Op 3 februari 2022 heeft de Rechtbank Amsterdam uitspraak gedaan in een zaak betreffende de overlevering van een opgeëiste persoon op basis van een Europees aanhoudingsbevel (EAB) uitgevaardigd door het Amtsgericht Aachen in Duitsland. De vordering tot overlevering werd ingediend door de officier van justitie op 10 december 2021 en betreft een vrijheidsstraf van 1 jaar en 6 maanden, met aftrek van 56 dagen voorarrest. De opgeëiste persoon, geboren in voormalig Joegoslavië en met de Hongaarse nationaliteit, werd bijgestaan door haar raadsman en een tolk tijdens de openbare zitting op 20 januari 2022.

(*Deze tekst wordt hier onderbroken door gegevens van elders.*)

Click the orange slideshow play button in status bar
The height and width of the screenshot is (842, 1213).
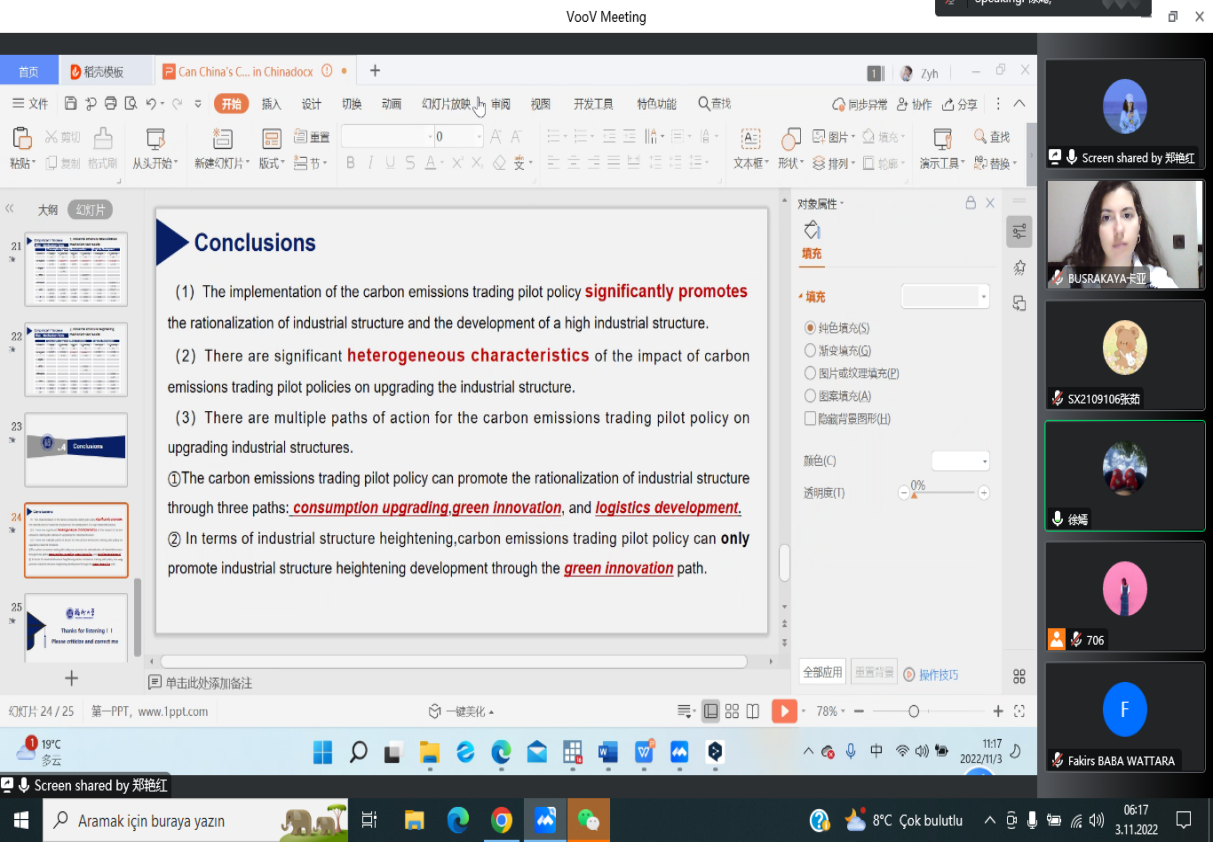784,711
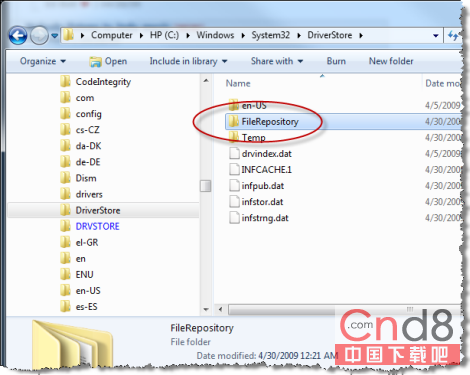Click the large FileRepository folder preview thumbnail

pos(72,345)
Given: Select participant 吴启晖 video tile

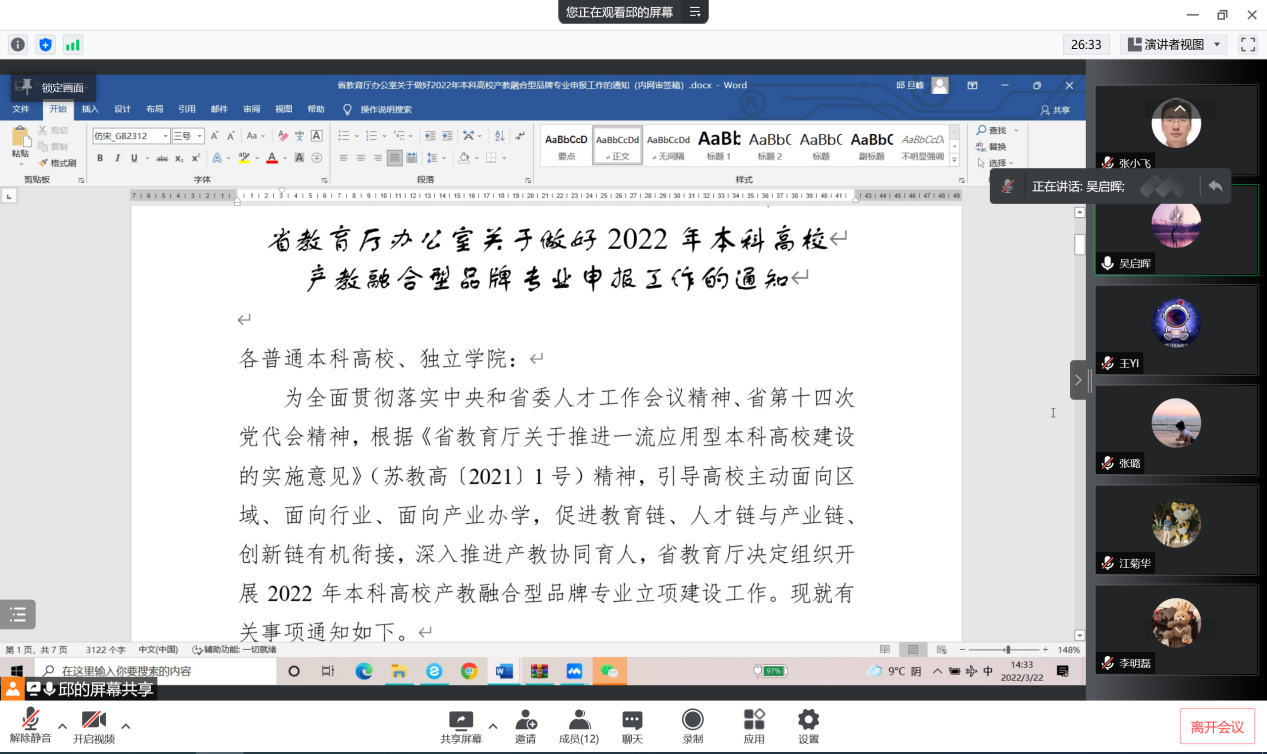Looking at the screenshot, I should [1176, 229].
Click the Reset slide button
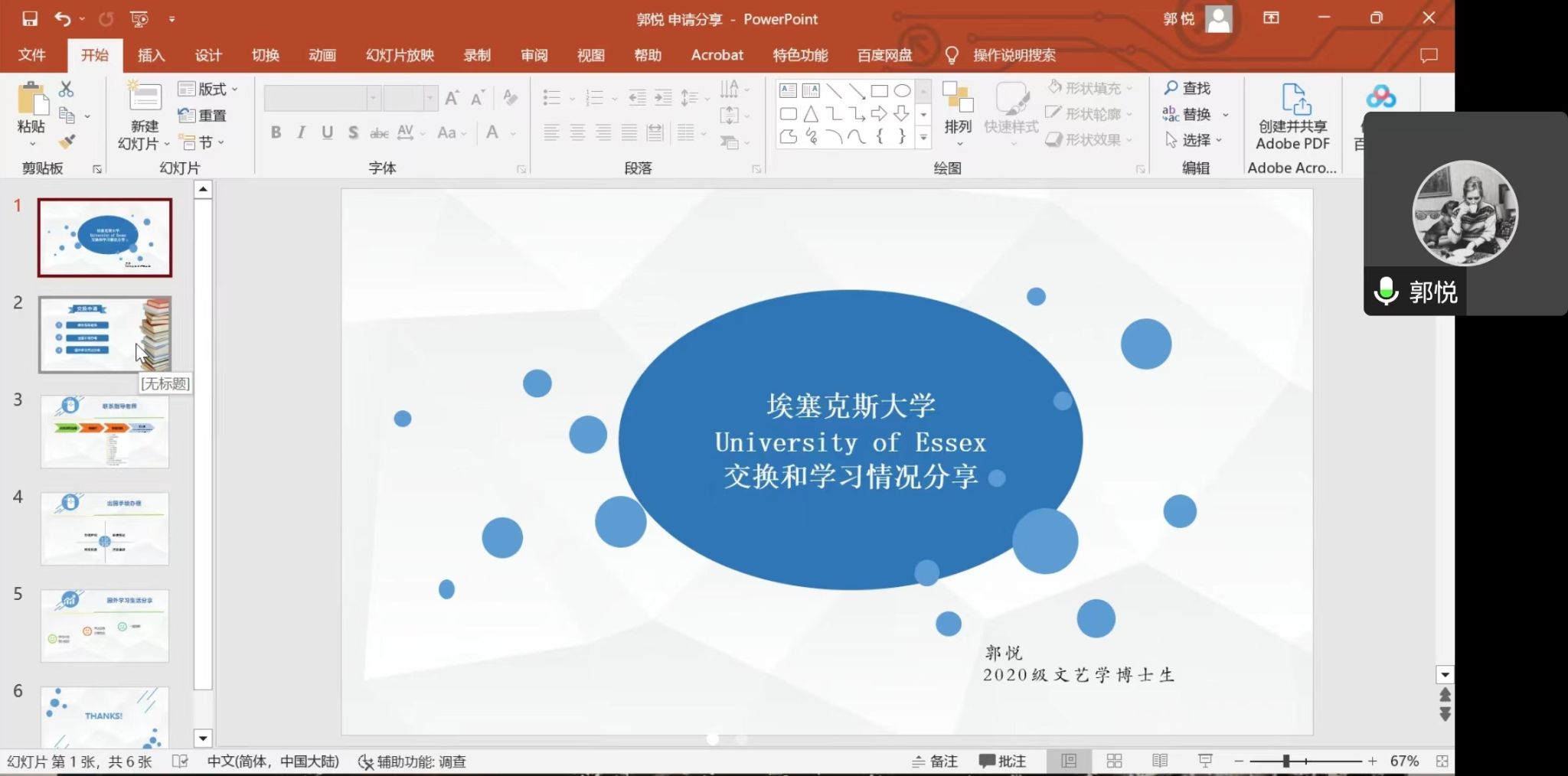The height and width of the screenshot is (776, 1568). pos(203,116)
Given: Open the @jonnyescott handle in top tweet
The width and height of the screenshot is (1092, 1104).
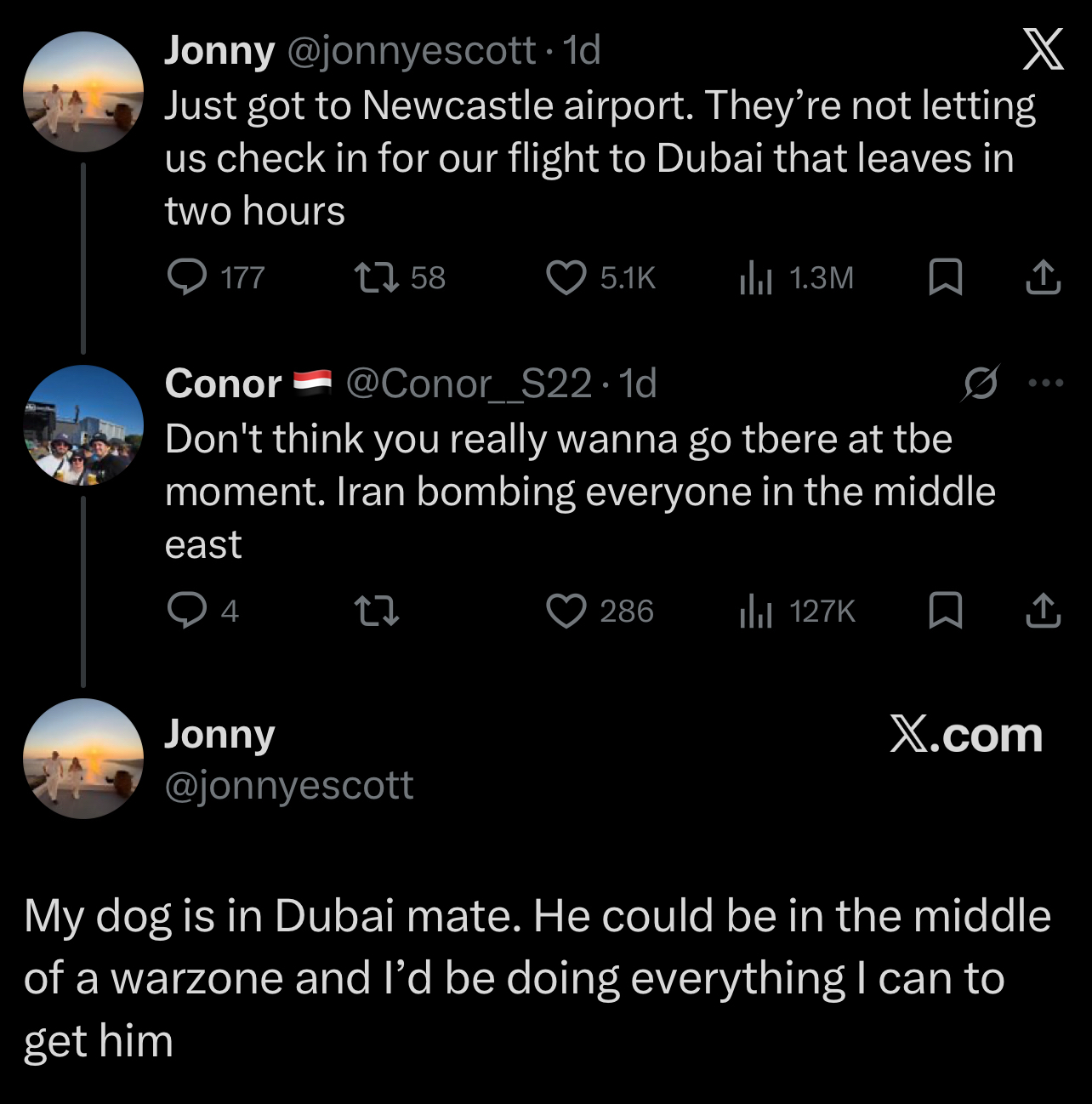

De rechtbank heeft de identiteit van de opgeëiste persoon bevestigd en vastgesteld dat het EAB voldoet aan de eisen van de Overleveringswet (OLW). De rechtbank heeft ook geoordeeld dat de feiten waarvoor overlevering wordt verzocht, op de lijst van bijlage 1 bij de OLW staan, waardoor het onderzoek naar dubbele strafbaarheid niet nodig was. De verdediging heeft geen overtuigende argumenten aangedragen om de overlevering te weigeren, en de rechtbank heeft geconcludeerd dat er geen weigeringsgronden zijn.
De rechtbank heeft uiteindelijk besloten om de overlevering toe te staan, en deze beslissing is genomen door de voorzitter en twee andere rechters, in aanwezigheid van de griffier. Tegen deze uitspraak staat geen gewoon rechtsmiddel open, zoals bepaald in artikel 29, tweede lid, OLW. De zaak is relevant voor de toepassing van Europees strafrecht en de voorwaarden voor overlevering binnen de EU.